What about minimal surfaces and geodesic sub-manifolds carrying non-vanishing gauge fields - in particular em field (Kähler form identifiable as U(1) gauge field for weak hypercharge vanishes and thus also its contribution to em field)? Now one must use 2-D geodesic spheres of CP_{2} combined with 1-D geodesic lines of E^{2}. Actually both homologically non-trivial resp. trivial geodesic spheres S^{2}_{I} resp. S^{2}_{II} can be used so that also non-vanishing Kähler forms are obtained.

The basic legos are now D× S^{2}_{i}, i=I,II and they can be combined with the basic legos constructed above. These legos correspond to two kinds of magnetic flux tubes in the ideal infinitely thin limit.

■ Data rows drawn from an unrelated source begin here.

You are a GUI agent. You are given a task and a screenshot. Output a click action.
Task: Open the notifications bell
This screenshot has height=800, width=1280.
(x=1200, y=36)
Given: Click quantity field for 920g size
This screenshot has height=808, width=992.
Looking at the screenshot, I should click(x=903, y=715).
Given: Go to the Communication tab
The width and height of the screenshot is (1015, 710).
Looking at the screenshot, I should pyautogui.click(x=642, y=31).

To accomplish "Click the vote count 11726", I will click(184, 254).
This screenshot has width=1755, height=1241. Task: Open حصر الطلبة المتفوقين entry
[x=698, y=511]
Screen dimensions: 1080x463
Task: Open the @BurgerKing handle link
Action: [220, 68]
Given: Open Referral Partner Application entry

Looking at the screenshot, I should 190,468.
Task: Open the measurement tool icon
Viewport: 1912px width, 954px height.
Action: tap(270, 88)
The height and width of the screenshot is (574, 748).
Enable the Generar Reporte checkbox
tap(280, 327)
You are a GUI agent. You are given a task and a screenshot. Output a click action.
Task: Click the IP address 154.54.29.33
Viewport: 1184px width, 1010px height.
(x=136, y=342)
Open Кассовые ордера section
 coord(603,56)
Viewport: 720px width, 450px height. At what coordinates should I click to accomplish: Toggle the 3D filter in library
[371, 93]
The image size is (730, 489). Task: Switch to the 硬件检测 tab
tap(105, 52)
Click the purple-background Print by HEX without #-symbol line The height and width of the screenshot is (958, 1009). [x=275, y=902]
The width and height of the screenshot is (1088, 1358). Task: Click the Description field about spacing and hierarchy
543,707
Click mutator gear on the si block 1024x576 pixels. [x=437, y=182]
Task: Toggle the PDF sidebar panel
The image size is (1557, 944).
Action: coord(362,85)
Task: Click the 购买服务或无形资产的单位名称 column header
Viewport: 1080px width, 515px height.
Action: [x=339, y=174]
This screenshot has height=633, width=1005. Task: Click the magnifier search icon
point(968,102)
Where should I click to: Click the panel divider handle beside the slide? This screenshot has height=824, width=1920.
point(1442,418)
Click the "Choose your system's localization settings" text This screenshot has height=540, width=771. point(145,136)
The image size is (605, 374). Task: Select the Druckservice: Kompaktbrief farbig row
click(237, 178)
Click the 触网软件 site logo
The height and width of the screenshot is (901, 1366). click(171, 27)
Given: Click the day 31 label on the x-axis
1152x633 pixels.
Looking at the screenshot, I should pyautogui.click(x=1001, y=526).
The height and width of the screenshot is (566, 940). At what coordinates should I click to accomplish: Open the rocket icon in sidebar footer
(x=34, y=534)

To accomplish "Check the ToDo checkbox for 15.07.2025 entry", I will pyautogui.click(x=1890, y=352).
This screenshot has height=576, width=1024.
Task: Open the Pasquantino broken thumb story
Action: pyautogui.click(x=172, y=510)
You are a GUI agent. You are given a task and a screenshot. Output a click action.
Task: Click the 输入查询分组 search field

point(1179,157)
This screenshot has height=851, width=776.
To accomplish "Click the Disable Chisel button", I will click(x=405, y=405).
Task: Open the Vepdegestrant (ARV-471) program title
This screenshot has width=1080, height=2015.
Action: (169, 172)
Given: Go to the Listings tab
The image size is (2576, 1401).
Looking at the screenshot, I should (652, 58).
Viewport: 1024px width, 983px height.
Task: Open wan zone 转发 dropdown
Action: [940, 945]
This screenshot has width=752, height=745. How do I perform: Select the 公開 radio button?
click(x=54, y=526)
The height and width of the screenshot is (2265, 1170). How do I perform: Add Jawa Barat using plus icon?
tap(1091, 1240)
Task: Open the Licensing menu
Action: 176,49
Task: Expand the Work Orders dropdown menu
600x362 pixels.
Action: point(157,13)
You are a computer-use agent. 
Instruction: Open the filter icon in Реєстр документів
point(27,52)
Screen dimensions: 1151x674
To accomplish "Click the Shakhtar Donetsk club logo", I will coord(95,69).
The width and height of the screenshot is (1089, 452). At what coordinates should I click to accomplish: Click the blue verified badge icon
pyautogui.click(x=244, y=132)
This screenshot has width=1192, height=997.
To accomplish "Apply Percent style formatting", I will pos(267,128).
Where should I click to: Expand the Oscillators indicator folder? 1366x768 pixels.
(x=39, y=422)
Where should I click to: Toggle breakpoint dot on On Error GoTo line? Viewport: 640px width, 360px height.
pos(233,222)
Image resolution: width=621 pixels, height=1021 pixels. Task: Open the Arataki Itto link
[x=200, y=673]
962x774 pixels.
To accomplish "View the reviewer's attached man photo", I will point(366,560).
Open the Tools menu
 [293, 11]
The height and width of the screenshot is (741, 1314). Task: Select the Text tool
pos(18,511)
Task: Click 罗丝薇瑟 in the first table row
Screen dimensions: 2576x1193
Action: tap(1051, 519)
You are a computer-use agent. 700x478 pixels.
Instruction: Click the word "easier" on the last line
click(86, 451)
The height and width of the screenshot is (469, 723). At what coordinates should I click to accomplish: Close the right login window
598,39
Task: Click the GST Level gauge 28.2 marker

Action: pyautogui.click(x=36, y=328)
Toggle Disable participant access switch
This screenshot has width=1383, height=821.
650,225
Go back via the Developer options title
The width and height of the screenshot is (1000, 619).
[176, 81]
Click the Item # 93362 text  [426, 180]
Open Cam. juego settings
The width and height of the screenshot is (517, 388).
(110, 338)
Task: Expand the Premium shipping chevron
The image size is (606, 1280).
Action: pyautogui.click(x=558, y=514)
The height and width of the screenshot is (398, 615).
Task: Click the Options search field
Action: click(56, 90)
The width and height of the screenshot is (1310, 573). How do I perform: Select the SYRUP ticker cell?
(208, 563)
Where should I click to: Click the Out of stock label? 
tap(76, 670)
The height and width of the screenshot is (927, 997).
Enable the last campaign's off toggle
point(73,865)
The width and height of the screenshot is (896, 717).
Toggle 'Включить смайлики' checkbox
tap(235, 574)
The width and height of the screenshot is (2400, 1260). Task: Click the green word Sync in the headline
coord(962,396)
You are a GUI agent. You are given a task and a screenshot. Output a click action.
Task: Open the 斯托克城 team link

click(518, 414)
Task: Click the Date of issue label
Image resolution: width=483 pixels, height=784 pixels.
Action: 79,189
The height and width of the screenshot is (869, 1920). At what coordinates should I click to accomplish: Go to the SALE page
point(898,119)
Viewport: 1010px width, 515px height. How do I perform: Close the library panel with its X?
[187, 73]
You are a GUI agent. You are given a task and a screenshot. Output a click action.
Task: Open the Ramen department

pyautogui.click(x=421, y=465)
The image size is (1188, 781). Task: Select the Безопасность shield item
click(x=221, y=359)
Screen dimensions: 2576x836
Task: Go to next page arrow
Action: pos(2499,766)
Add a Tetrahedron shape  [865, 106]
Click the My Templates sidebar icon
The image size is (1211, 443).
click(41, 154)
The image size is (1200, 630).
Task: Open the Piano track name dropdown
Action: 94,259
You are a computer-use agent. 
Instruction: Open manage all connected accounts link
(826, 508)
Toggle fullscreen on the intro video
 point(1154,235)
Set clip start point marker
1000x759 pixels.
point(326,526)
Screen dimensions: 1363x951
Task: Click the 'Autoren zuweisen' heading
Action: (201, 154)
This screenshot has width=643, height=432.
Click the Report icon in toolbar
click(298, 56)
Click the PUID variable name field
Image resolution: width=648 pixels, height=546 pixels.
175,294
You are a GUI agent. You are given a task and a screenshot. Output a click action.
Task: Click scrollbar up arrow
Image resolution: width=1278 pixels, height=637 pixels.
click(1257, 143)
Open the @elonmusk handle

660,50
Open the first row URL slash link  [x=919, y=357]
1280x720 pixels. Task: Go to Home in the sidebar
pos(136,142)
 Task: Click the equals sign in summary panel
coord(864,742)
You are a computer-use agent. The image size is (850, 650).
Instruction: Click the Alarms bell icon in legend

There are good reasons to expected that these infinitely thin flux tubes can be thickened by deforming them in E^{3} directions orthogonal to D. These structures could be used as basic building bricks assignable to the edges of the tensor networks in TGD.

**Static minimal surfaces, which are not geodesic sub-manifolds**

One can consider also more complex static basic building bricks by allowing bricks which are not anymore geodesic sub-manifolds. The simplest static minimal surfaces are form M^{1}× X^{2}× S^{1}, S^{1} ⊂ CP_{2} a geodesic line and X^{2} minimal surface in E^{3}.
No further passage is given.